## EXERCISE BRIEF
Pick out the lines below that contain the string "computer" and copy them all.

BEGIN DATA EXCERPTS

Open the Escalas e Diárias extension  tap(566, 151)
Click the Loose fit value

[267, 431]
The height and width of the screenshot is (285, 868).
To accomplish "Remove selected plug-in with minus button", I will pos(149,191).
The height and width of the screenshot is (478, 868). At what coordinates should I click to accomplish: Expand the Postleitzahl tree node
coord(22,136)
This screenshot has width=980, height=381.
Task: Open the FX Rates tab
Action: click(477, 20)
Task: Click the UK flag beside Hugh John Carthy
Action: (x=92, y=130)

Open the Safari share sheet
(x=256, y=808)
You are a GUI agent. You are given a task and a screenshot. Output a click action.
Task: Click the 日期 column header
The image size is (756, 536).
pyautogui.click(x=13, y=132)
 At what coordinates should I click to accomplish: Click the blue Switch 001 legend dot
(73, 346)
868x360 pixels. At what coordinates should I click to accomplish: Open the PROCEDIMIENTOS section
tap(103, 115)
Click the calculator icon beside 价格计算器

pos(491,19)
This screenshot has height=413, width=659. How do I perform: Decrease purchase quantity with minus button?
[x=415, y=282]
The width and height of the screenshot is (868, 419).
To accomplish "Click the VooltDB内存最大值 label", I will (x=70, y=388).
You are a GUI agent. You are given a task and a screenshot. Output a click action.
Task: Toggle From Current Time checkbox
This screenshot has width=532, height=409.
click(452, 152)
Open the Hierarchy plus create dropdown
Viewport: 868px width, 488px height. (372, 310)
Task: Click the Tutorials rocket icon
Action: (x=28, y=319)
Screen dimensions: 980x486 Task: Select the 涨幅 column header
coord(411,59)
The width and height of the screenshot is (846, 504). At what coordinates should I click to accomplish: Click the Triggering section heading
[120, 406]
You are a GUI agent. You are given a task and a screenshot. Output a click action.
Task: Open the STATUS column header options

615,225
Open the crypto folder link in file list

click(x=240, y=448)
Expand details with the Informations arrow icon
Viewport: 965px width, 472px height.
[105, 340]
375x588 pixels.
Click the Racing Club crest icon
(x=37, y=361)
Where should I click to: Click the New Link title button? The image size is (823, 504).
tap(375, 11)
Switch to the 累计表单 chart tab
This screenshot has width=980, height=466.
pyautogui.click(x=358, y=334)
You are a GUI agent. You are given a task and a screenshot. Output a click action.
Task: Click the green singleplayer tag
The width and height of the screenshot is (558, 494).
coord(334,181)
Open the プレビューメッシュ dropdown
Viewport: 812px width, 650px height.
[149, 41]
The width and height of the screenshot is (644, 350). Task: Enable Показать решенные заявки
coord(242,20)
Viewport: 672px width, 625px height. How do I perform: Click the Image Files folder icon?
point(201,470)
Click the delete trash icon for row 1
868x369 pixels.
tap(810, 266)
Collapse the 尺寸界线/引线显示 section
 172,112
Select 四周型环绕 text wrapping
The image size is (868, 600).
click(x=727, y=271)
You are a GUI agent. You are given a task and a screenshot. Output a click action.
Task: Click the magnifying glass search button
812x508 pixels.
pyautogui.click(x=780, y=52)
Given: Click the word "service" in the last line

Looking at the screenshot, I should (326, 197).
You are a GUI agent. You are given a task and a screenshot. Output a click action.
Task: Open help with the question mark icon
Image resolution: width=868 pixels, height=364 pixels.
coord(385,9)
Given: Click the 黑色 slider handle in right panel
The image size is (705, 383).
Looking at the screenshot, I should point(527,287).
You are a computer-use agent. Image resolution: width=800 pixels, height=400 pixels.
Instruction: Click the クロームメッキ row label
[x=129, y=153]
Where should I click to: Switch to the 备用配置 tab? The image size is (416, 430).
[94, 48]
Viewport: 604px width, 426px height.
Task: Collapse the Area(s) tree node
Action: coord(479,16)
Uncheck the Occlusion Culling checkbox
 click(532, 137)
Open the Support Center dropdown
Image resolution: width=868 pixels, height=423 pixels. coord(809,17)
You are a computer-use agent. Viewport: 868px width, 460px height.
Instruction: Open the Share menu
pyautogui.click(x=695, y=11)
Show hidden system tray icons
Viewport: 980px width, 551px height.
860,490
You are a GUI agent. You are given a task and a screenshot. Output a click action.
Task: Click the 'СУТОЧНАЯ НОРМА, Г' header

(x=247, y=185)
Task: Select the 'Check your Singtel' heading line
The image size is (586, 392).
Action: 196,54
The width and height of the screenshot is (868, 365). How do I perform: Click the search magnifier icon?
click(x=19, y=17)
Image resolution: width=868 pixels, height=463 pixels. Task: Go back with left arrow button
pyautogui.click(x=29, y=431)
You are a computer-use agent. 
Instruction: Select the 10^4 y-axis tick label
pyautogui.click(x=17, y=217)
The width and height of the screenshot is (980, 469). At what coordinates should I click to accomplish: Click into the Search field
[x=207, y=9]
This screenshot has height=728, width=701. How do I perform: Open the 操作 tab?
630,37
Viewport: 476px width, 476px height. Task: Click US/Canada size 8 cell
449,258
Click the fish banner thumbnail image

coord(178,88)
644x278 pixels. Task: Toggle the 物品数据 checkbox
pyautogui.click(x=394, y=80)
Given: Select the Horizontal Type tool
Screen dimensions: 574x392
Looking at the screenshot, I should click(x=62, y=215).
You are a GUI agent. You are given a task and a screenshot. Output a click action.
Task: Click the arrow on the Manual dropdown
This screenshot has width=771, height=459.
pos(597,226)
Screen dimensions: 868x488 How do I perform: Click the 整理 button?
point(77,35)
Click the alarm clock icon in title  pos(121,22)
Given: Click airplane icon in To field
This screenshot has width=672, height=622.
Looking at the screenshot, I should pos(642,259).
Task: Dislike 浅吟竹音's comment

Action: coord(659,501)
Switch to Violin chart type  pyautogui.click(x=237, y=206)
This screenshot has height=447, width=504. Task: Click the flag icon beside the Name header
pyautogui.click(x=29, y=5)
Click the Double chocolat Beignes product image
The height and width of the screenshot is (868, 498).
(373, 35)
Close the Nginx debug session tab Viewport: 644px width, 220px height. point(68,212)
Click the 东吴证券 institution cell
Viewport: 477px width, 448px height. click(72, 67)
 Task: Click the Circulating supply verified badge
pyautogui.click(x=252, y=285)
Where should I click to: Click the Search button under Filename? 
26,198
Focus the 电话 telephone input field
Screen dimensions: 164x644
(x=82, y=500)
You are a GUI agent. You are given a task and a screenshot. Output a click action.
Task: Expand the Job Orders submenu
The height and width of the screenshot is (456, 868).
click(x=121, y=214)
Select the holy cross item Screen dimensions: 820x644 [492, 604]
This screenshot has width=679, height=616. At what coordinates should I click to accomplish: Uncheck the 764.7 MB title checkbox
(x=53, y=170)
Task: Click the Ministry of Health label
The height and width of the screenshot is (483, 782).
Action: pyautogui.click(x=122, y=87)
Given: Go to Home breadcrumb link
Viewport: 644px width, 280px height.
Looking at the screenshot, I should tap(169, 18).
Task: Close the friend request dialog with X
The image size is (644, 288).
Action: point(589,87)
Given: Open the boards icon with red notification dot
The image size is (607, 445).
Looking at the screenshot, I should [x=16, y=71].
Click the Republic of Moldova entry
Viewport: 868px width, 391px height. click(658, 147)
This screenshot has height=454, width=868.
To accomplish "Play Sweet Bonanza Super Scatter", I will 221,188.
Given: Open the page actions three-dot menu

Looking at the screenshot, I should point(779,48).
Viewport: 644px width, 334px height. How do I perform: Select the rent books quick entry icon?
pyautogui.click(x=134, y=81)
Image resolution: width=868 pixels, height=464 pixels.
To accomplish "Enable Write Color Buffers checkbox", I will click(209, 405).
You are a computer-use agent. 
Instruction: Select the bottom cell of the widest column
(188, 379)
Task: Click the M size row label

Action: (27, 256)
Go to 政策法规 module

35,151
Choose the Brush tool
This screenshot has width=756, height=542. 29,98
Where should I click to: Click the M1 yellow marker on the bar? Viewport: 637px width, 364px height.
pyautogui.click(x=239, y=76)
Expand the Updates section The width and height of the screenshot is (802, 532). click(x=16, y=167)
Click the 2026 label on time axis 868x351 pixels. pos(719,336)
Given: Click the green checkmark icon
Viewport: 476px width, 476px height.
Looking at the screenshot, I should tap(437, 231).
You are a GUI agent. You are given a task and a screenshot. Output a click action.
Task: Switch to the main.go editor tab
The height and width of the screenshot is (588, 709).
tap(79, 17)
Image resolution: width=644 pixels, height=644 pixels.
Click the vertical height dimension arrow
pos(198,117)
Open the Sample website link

END DATA EXCERPTS

## ANSWER TO THIS PROBLEM
You are a computer-use agent. Image resolution: width=800 pixels, height=400 pixels.
You are a computer-use agent. Viewport: 868px width, 460px height.
You are a computer-use agent. 
You are a computer-use agent. 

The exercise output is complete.